Speaker of the House of Representatives
- In office 1974–1975

Leader of Government Business
- In office 1971–1974
- Succeeded by: Naboua Ratieta

Chief Elected Member
- In office 1967–1971

Member of the Legislative Council
- In office 1971–1974
- Succeeded by: Abete Merang
- Constituency: Urban Tarawa

Member of the House of Representatives
- In office 1967–1971
- Constituency: Urban Tarawa

Member of the Advisory Council
- In office 1963–1967

Personal details
- Born: 1924 Onotoa, Gilbert and Ellice Islands
- Died: 1977 South Tarawa, Gilbert Islands

= Reuben Uatioa =

Gilbertese politician

Te Reuben Kiraua Uatioa (1924 – 1977) was a Gilbertese politician. After being elected to the House of Representatives in 1967, he became the first Chief Elected Member of the Gilbert and Ellice Islands colony and then Leader of Government Business, serving until unexpectedly losing his seat in 1974. He then served as Speaker of the House of Representatives until 1975.

==Biography==
Uatioa was born on Onotoa in 1924. He was adopted by a family from Nonouti and was educated at the London Missionary Society's Hiram Bingham High School in Rongorongo on Beru. He began working as a radio operator in the Phoenix Islands in 1940, before joining the naval reserve in Fiji in 1941. Following World War II he worked for the New Zealand Meteorological Service in Fiji, before returning to the Gilbert and Ellice Islands in 1950.

Uatioa was appointed as the islands' first broadcasting and information officer in 1955. In 1963 he was appointed to the new Advisory Council. He established the Tungaru, a Gilbertese cultural movement, and in 1965 founded the Gilbertese National Party, an offshoot of the movement. He was awarded an MBE in the 1966 New Year Honours.

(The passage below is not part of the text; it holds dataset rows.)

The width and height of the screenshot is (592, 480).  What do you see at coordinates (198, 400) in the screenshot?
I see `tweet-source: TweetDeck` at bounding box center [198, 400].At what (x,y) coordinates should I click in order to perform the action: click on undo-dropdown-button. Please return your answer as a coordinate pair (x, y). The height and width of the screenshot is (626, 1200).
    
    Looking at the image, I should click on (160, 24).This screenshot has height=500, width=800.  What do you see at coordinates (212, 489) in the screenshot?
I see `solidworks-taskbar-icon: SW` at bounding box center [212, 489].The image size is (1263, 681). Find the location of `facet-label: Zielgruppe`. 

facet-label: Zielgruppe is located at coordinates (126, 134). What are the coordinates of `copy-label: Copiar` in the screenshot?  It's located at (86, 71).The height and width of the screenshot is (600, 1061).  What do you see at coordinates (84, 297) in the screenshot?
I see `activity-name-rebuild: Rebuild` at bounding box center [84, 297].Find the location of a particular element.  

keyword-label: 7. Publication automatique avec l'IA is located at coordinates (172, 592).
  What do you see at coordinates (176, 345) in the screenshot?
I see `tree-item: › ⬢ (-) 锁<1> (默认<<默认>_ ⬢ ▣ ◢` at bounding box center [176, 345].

In the first elections to the new House of Representatives, he was elected from the Urban Tarawa constituency. Following the elections, he was elected Chief Elected Member. After being re-elected to the reconstituted Legislative Council in 1971, Uatioa was elected the first Leader of Government Business. However, he surprisingly lost his seat in the 1974 elections, losing to union leader Abete Merang. Following the elections, he became Speaker of the House of Representatives, a role he held until resigning in 1975.

Uatioa continued in local politics, serving as president of Teinainano Urban Council until 1977. In 1977 he was appointed Public Service Commissioner. While planning to contest the 1978 elections, he died later in 1977. The Reuben K. Uatioa Stadium was subsequently named for him.